Continuity of operations: Leadership transitions without preparation can disrupt culture, strategy, and community relationships.
Risk management: Regulators now ask banks to demonstrate succession planning as part of sound governance.
Competitive pressure: Larger institutions and fintechs lure away rising talent, making it harder for smaller banks to keep strong candidates.
Stakeholder trust: Shareholders, boards, and customers want to know that the bank has a clear leadership plan.
Limited internal pipelines: Smaller banks often lack formal development programs to groom mid-level staff into executives.
Changing leadership skill sets: Tomorrow’s leaders must understand not just lending and compliance, but also fintech partnerships, digital strategy, data analytics, and cybersecurity.
Cultural fit concerns: Boards often hesitate to bring in outsiders, even when internal successors aren’t ready.
Compensation gaps: Regional banks may not match the executive packages offered by national players or fintechs.
Generational expectations: Younger leaders demand flexibility, transparency, and innovation in ways that traditional governance structures sometimes resist.
Early identification: Boards should work with recruiters to assess leadership potential years in advance.
Blended approaches: Successful banks combine internal development with external recruiting to ensure strong pipelines.
Competency frameworks: Beyond banking acumen, boards now prioritize digital literacy, cultural agility, and change management.
Mentorship programs: Pairing younger executives with senior leaders accelerates readiness.
Board engagement: Transparent discussions about succession prevent last-minute crises.
A $2B-asset bank in Indiana faced the retirement of its long-time CEO. With recruiter support, the board benchmarked candidates against a leadership competency model, identifying internal high-potential executives while also interviewing external candidates with fintech backgrounds. The eventual successor combined local knowledge with digital expertise, positioning the bank for growth.
A regional bank sought a Chief Lending Officer with both commercial lending expertise and digital transformation experience. Recruiters sourced from both traditional banking channels and fintech partnerships. The hire successfully launched a digital lending platform within 12 months, proving the value of casting a wider net.

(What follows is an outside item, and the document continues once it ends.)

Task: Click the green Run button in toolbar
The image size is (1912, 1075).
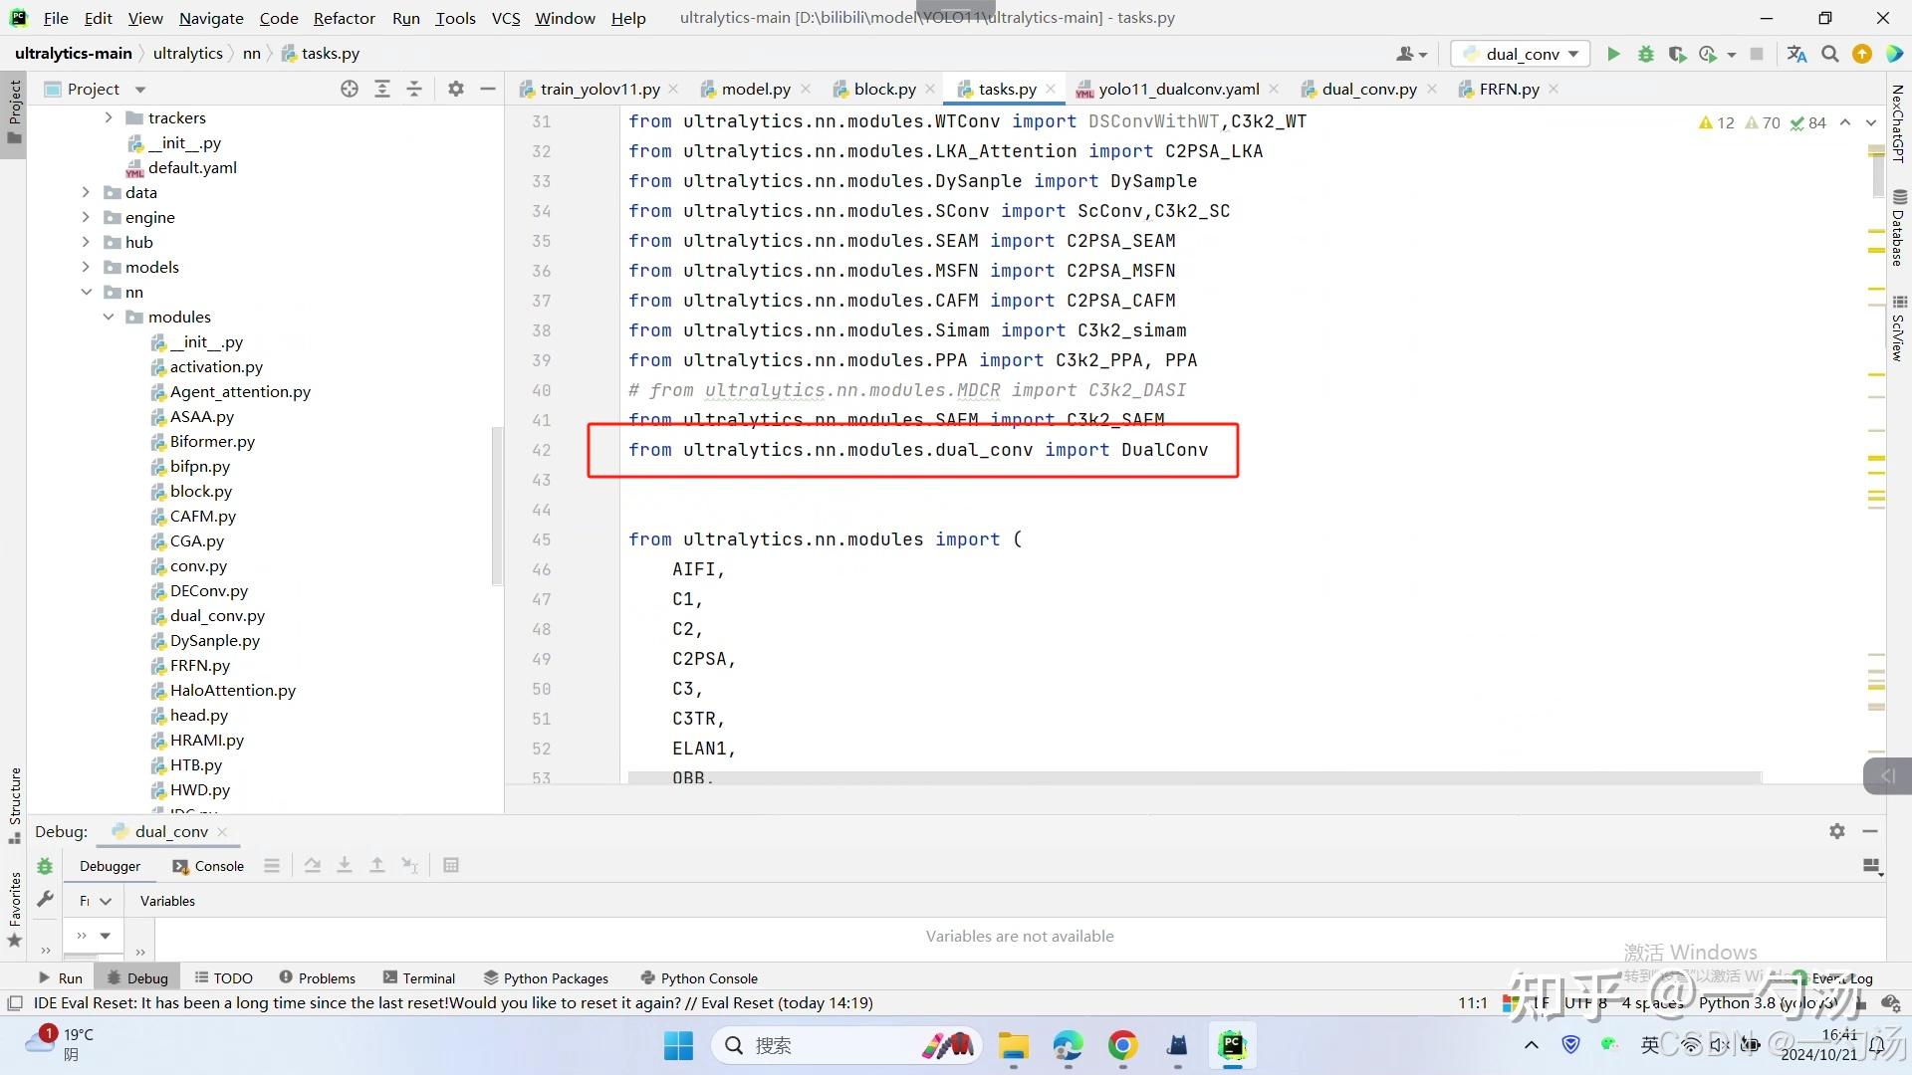Action: pos(1613,54)
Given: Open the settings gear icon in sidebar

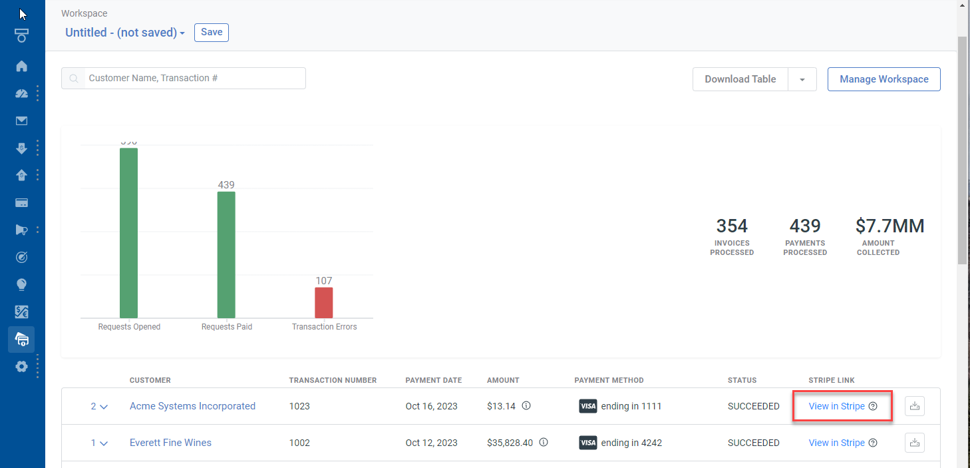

Recruiters bring critical value in succession planning by:
Conducting leadership assessments for boards.
Providing market intelligence on compensation and expectations.
Offering confidential search processes for sensitive leadership changes.
Bringing cross-industry perspective, sourcing candidates from fintechs, technology firms, and adjacent industries.
Next-gen leaders evaluating regional bank opportunities often ask:
Will I have influence on digital transformation and strategy?
How committed is the board to modernization?
What mentorship and support will I receive?
Does this role offer flexibility and autonomy compared to fintech opportunities?
Recruiters help candidates navigate these questions, ensuring alignment between board expectations and candidate aspirations.
Hybrid skill sets: By 2030, community bank leaders will need to be as fluent in APIs, digital lending, and cybersecurity as they are in credit and compliance.
Diverse leadership: Greater emphasis will be placed on recruiting women and underrepresented professionals into senior roles.
Cross-industry hires: Banks will increasingly recruit leaders from fintechs, credit unions, and technology companies.
Succession as strategy: Regulators and boards will treat succession planning not as optional, but as a critical governance function.
Succession planning is no longer a back-burner issue for community and regional banks—it is a core element of risk management and long-term growth. Recruiting for leadership roles requires balancing tradition with modernization, community roots with fintech expertise, and continuity with innovation. Banks that embrace structured succession planning and partner with recruiters who understand the evolving skill sets required will thrive. For candidates, this era represents opportunity: leadership roles are increasingly open to forward-thinking professionals with both banking and digital transformation expertise.